━━ The records
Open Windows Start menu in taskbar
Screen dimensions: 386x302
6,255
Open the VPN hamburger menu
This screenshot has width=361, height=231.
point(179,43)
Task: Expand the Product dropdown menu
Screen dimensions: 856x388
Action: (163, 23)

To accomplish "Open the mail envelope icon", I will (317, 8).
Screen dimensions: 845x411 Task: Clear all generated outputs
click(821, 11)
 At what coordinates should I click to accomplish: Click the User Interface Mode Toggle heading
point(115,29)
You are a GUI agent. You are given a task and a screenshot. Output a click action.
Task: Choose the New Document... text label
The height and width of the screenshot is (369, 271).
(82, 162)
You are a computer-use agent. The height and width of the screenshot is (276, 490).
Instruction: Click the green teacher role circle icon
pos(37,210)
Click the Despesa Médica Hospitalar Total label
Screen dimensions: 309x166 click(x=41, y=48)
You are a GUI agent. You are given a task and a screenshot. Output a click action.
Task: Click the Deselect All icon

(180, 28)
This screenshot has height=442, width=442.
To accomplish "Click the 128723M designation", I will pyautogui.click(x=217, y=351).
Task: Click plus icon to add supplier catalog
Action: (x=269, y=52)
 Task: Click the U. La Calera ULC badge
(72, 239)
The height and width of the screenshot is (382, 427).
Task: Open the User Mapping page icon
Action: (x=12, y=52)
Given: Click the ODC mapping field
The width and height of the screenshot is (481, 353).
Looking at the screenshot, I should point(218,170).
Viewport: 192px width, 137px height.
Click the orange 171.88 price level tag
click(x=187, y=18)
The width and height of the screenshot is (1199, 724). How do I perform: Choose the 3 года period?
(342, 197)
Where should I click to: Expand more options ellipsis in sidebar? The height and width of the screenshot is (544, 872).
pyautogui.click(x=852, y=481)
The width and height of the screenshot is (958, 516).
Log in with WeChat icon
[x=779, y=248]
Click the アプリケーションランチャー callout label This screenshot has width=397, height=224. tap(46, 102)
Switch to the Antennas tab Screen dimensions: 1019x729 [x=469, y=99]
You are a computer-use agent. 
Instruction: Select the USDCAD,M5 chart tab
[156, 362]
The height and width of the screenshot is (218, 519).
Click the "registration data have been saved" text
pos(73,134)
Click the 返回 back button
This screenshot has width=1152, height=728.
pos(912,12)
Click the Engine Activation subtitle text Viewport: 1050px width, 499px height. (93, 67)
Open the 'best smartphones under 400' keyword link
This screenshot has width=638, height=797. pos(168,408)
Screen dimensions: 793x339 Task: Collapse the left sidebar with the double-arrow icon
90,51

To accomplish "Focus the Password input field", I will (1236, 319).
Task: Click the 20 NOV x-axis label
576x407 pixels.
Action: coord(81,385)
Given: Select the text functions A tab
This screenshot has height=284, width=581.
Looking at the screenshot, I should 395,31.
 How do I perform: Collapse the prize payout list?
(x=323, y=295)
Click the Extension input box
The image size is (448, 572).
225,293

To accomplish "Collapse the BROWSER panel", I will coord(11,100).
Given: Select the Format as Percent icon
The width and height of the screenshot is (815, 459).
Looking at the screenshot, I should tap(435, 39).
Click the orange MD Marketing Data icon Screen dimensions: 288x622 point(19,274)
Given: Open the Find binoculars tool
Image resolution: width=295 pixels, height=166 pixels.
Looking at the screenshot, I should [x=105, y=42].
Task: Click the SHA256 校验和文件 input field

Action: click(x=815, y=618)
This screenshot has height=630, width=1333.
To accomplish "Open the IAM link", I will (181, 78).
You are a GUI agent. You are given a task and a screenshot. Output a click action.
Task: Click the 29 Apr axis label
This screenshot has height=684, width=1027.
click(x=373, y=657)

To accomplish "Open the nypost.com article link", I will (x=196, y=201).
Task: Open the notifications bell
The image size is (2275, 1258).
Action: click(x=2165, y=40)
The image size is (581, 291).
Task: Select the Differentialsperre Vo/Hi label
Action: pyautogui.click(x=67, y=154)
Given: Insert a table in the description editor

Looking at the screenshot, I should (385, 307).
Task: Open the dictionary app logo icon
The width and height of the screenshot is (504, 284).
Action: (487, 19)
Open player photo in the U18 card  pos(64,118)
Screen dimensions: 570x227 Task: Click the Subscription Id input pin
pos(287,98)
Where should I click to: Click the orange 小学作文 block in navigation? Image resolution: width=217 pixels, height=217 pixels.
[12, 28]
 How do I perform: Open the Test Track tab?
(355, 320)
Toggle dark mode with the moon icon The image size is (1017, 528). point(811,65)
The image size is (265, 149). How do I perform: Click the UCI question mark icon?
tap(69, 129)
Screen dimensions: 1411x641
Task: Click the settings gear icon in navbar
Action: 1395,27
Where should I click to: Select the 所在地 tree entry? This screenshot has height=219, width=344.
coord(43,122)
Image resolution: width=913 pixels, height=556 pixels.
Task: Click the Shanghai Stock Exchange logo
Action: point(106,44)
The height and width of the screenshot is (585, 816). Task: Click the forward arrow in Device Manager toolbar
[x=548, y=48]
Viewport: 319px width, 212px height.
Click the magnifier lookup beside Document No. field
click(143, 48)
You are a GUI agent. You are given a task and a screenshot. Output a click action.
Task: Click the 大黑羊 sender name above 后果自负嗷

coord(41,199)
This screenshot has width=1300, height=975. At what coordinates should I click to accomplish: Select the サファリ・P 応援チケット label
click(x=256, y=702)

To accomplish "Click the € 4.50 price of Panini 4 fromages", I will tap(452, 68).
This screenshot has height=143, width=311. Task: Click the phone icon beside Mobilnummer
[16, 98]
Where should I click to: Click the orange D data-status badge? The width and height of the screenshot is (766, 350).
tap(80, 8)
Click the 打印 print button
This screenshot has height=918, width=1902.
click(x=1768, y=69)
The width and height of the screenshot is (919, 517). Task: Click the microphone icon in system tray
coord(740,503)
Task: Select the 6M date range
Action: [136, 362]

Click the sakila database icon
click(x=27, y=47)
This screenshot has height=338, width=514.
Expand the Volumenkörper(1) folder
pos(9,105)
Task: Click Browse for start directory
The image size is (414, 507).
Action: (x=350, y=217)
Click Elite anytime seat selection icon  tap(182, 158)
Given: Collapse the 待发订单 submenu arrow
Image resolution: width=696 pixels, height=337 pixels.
━━━━
Activity
The response should be every record above restated exactly.

Output
Open Windows Start menu in taskbar
Screen dimensions: 386x302
6,255
Open the VPN hamburger menu
This screenshot has width=361, height=231.
point(179,43)
Task: Expand the Product dropdown menu
Screen dimensions: 856x388
Action: (163, 23)

To accomplish "Open the mail envelope icon", I will (317, 8).
Screen dimensions: 845x411 Task: Clear all generated outputs
click(821, 11)
 At what coordinates should I click to accomplish: Click the User Interface Mode Toggle heading
point(115,29)
You are a GUI agent. You are given a task and a screenshot. Output a click action.
Task: Choose the New Document... text label
The height and width of the screenshot is (369, 271).
(82, 162)
You are a computer-use agent. The height and width of the screenshot is (276, 490).
Instruction: Click the green teacher role circle icon
pos(37,210)
Click the Despesa Médica Hospitalar Total label
Screen dimensions: 309x166 click(x=41, y=48)
You are a GUI agent. You are given a task and a screenshot. Output a click action.
Task: Click the Deselect All icon

(180, 28)
This screenshot has height=442, width=442.
To accomplish "Click the 128723M designation", I will pyautogui.click(x=217, y=351).
Task: Click plus icon to add supplier catalog
Action: (x=269, y=52)
 Task: Click the U. La Calera ULC badge
(72, 239)
The height and width of the screenshot is (382, 427).
Task: Open the User Mapping page icon
Action: (x=12, y=52)
Given: Click the ODC mapping field
The width and height of the screenshot is (481, 353).
Looking at the screenshot, I should point(218,170).
Viewport: 192px width, 137px height.
Click the orange 171.88 price level tag
click(x=187, y=18)
The width and height of the screenshot is (1199, 724). How do I perform: Choose the 3 года period?
(342, 197)
Where should I click to: Expand more options ellipsis in sidebar? The height and width of the screenshot is (544, 872).
pyautogui.click(x=852, y=481)
The width and height of the screenshot is (958, 516).
Log in with WeChat icon
[x=779, y=248]
Click the アプリケーションランチャー callout label This screenshot has width=397, height=224. tap(46, 102)
Switch to the Antennas tab Screen dimensions: 1019x729 [x=469, y=99]
You are a computer-use agent. 
Instruction: Select the USDCAD,M5 chart tab
[156, 362]
The height and width of the screenshot is (218, 519).
Click the "registration data have been saved" text
pos(73,134)
Click the 返回 back button
This screenshot has width=1152, height=728.
pos(912,12)
Click the Engine Activation subtitle text Viewport: 1050px width, 499px height. (93, 67)
Open the 'best smartphones under 400' keyword link
This screenshot has width=638, height=797. pos(168,408)
Screen dimensions: 793x339 Task: Collapse the left sidebar with the double-arrow icon
90,51

To accomplish "Focus the Password input field", I will (1236, 319).
Task: Click the 20 NOV x-axis label
576x407 pixels.
Action: coord(81,385)
Given: Select the text functions A tab
This screenshot has height=284, width=581.
Looking at the screenshot, I should 395,31.
 How do I perform: Collapse the prize payout list?
(x=323, y=295)
Click the Extension input box
The image size is (448, 572).
225,293

To accomplish "Collapse the BROWSER panel", I will coord(11,100).
Given: Select the Format as Percent icon
The width and height of the screenshot is (815, 459).
Looking at the screenshot, I should tap(435, 39).
Click the orange MD Marketing Data icon Screen dimensions: 288x622 point(19,274)
Given: Open the Find binoculars tool
Image resolution: width=295 pixels, height=166 pixels.
Looking at the screenshot, I should [x=105, y=42].
Task: Click the SHA256 校验和文件 input field

Action: click(x=815, y=618)
This screenshot has height=630, width=1333.
To accomplish "Open the IAM link", I will (181, 78).
You are a GUI agent. You are given a task and a screenshot. Output a click action.
Task: Click the 29 Apr axis label
This screenshot has height=684, width=1027.
click(x=373, y=657)

To accomplish "Open the nypost.com article link", I will (x=196, y=201).
Task: Open the notifications bell
The image size is (2275, 1258).
Action: click(x=2165, y=40)
The image size is (581, 291).
Task: Select the Differentialsperre Vo/Hi label
Action: pyautogui.click(x=67, y=154)
Given: Insert a table in the description editor

Looking at the screenshot, I should (385, 307).
Task: Open the dictionary app logo icon
The width and height of the screenshot is (504, 284).
Action: (487, 19)
Open player photo in the U18 card  pos(64,118)
Screen dimensions: 570x227 Task: Click the Subscription Id input pin
pos(287,98)
Where should I click to: Click the orange 小学作文 block in navigation? Image resolution: width=217 pixels, height=217 pixels.
[12, 28]
 How do I perform: Open the Test Track tab?
(355, 320)
Toggle dark mode with the moon icon The image size is (1017, 528). point(811,65)
The image size is (265, 149). How do I perform: Click the UCI question mark icon?
tap(69, 129)
Screen dimensions: 1411x641
Task: Click the settings gear icon in navbar
Action: 1395,27
Where should I click to: Select the 所在地 tree entry? This screenshot has height=219, width=344.
coord(43,122)
Image resolution: width=913 pixels, height=556 pixels.
Task: Click the Shanghai Stock Exchange logo
Action: point(106,44)
The height and width of the screenshot is (585, 816). Task: Click the forward arrow in Device Manager toolbar
[x=548, y=48]
Viewport: 319px width, 212px height.
Click the magnifier lookup beside Document No. field
click(143, 48)
You are a GUI agent. You are given a task and a screenshot. Output a click action.
Task: Click the 大黑羊 sender name above 后果自负嗷

coord(41,199)
This screenshot has width=1300, height=975. At what coordinates should I click to accomplish: Select the サファリ・P 応援チケット label
click(x=256, y=702)

To accomplish "Click the € 4.50 price of Panini 4 fromages", I will tap(452, 68).
This screenshot has height=143, width=311. Task: Click the phone icon beside Mobilnummer
[16, 98]
Where should I click to: Click the orange D data-status badge? The width and height of the screenshot is (766, 350).
tap(80, 8)
Click the 打印 print button
This screenshot has height=918, width=1902.
click(x=1768, y=69)
The width and height of the screenshot is (919, 517). Task: Click the microphone icon in system tray
coord(740,503)
Task: Select the 6M date range
Action: [136, 362]

Click the sakila database icon
click(x=27, y=47)
This screenshot has height=338, width=514.
Expand the Volumenkörper(1) folder
pos(9,105)
Task: Click Browse for start directory
The image size is (414, 507).
Action: (x=350, y=217)
Click Elite anytime seat selection icon  tap(182, 158)
Given: Collapse the 待发订单 submenu arrow
Image resolution: width=696 pixels, height=337 pixels.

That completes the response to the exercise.